2. Wang C. et al., 2014. In vitro characterization of the anti-PD-1 antibody nivolumab, BMS- 936558, and in vivo toxicology in non-human primates..Cancer Immunol Res. 2:846-56.
3. Gunturi A. & McDermott DF., 2015. Nivolumab for the treatment of cancer. Expert Opin Investig Drugs. 24:253-60.
4. Yamane-Ohnuki N. & Satoh M., 2009. Production of therapeutic antibodies with controlled fucosylation.corresponding MAbs. 1(3): 230–236.
5. Mizushima T., 2011. Structural basis for improved efficacy of therapeutic antibodies on defucosylation of their Fc glycans. Genes Cells. 16(11): 1071–1080

Figures

Comparison of ADCC potency for native and engineered anti-human PD-1 antibody isotypes: Raji-hPD-1 cells were incubated with gradient concentrations of Anti-hPD-1 or Anti-β-galactosidase (β-gal) mAbs for 1 hour. Jurkat-Lucia™ NFAT-CD16 effector cells were then co-incubated with targets cells for 6 hours.
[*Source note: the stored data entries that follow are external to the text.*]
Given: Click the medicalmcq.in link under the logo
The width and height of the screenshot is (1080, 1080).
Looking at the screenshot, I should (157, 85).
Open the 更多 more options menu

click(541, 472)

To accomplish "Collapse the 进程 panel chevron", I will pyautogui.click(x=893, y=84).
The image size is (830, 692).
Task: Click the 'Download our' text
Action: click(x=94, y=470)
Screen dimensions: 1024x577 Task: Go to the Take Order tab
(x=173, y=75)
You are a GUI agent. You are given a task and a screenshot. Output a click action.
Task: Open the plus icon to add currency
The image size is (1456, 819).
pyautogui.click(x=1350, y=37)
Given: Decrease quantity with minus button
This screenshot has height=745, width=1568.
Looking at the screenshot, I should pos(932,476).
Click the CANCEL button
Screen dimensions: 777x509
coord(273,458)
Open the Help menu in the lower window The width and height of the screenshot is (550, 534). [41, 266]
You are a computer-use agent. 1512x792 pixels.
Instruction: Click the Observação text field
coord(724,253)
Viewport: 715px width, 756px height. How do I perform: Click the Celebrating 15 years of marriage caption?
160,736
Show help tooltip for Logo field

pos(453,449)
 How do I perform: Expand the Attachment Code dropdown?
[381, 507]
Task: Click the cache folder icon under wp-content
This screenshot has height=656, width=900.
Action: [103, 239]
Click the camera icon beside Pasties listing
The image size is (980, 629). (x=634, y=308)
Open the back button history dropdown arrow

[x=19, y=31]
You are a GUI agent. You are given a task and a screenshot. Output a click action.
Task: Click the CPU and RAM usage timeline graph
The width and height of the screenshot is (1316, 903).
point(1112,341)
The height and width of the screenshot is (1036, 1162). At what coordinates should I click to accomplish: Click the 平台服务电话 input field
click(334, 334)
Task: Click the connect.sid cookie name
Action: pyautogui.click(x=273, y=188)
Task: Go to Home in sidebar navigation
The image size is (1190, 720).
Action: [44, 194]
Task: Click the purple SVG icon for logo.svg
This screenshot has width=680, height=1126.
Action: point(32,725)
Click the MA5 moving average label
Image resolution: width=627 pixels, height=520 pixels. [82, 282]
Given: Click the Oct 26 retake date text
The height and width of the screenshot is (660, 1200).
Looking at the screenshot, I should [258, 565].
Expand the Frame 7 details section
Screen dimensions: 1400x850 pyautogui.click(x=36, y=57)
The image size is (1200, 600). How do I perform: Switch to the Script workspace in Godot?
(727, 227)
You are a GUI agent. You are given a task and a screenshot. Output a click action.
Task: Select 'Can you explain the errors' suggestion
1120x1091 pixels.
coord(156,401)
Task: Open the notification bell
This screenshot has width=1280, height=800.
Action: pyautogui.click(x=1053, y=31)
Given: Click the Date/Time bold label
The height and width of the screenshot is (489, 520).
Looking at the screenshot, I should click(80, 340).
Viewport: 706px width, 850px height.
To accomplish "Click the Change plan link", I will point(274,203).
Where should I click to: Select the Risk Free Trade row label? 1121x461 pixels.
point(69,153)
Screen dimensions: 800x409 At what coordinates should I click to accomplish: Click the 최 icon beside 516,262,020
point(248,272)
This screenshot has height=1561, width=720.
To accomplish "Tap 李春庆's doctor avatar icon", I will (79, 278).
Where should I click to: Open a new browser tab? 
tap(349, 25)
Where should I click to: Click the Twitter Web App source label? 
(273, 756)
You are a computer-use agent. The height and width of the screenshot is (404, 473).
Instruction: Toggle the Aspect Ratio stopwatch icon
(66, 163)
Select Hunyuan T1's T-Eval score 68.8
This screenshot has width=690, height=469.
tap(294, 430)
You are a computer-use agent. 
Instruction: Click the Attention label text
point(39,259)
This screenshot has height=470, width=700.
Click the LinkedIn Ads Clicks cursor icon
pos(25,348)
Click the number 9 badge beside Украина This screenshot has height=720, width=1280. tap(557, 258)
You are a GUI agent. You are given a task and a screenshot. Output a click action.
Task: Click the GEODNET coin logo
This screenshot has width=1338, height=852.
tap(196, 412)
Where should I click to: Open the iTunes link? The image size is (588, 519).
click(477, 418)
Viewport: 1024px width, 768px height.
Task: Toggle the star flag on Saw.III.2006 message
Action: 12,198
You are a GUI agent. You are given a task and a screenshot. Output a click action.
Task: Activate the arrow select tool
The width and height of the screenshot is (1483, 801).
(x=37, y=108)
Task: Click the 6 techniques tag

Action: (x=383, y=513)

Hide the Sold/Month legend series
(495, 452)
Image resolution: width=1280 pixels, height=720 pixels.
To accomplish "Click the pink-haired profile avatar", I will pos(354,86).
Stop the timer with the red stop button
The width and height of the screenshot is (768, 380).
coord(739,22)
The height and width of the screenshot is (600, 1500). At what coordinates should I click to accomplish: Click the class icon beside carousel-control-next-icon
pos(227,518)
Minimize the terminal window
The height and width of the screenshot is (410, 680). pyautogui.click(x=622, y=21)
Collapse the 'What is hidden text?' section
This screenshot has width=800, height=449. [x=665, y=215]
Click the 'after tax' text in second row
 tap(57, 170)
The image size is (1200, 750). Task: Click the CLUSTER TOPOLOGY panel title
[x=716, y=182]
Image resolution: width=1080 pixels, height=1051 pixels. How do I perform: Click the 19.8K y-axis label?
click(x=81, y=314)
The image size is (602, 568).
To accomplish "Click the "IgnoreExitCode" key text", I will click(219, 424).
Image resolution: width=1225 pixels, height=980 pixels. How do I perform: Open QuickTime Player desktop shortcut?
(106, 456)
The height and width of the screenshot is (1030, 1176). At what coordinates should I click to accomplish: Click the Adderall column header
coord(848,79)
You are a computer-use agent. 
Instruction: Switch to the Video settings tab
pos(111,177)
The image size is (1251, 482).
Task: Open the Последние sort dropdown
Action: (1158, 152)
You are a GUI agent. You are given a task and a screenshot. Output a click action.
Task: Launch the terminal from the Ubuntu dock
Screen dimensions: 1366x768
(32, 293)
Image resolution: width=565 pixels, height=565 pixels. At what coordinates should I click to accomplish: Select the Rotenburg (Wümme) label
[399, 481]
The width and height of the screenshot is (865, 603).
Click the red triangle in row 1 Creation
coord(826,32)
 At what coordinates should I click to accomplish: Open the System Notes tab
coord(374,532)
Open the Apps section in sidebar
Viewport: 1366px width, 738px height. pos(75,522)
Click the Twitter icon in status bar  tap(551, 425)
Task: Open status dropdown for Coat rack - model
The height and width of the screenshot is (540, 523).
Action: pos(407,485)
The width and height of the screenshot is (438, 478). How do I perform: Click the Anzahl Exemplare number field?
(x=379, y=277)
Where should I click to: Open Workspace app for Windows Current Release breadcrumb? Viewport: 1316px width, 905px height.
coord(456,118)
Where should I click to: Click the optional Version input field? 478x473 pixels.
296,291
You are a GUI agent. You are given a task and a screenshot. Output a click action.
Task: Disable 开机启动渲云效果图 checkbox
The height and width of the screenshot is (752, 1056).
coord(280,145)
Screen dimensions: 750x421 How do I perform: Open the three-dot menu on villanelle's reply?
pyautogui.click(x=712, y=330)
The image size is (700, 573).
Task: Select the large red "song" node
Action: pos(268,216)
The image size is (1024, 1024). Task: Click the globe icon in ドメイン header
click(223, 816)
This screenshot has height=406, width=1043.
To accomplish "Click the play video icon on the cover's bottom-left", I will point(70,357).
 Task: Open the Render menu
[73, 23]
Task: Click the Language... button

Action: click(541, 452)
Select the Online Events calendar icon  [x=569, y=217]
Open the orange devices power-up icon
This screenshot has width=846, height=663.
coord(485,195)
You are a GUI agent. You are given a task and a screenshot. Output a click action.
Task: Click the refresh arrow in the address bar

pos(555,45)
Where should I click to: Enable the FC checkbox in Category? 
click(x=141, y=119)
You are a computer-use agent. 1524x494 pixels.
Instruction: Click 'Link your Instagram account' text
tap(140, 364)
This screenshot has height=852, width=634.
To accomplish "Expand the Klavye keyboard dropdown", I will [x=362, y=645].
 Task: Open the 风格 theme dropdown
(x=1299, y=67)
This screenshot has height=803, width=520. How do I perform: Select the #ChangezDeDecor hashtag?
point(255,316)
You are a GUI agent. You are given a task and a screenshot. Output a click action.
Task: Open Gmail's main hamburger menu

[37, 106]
NFAT activation, reflecting the induced ADCC response,  was assessed by determining Lucia luciferase activity in the supernatant using QUANTI-Luc™. Percentages of the maximal response normalized to the IgG1 isotype are shown.

Specifications

Application: Cellular assay, ELISA, flow cytometry, Fc interaction studies

Isotype:  Human IgG1fut (non-fucosylated), kappa

Recommended isotype control: Human IgG1fut

Target: Human PD-1

Species reactivity: Human

Clone: Nivolumab, BMS-936558, ONO-4538, MDX-1106

Sterility: 0.2 µm filtration

Source: CHO cells 

Production: Animal-free

Purification: Protein A

Molecular weight: 

Physical form: Lyophilized

Formulation buffer: Sodium phosphate buffer with glycine, saccharose, and stabilizing agents

Preservative: Azide-free

Reconstitution buffer: Sterile water (not provided)

Purity: ≥ 95 %

Quality control: Each lot is functionally tested and validated

Contents

• 3 x 100 µg Anti-hPD1-Ni-hIgG1fut provided azide-free and lyophilized

Product is shipped at room temperature.

 Upon receipt, store at -20°C.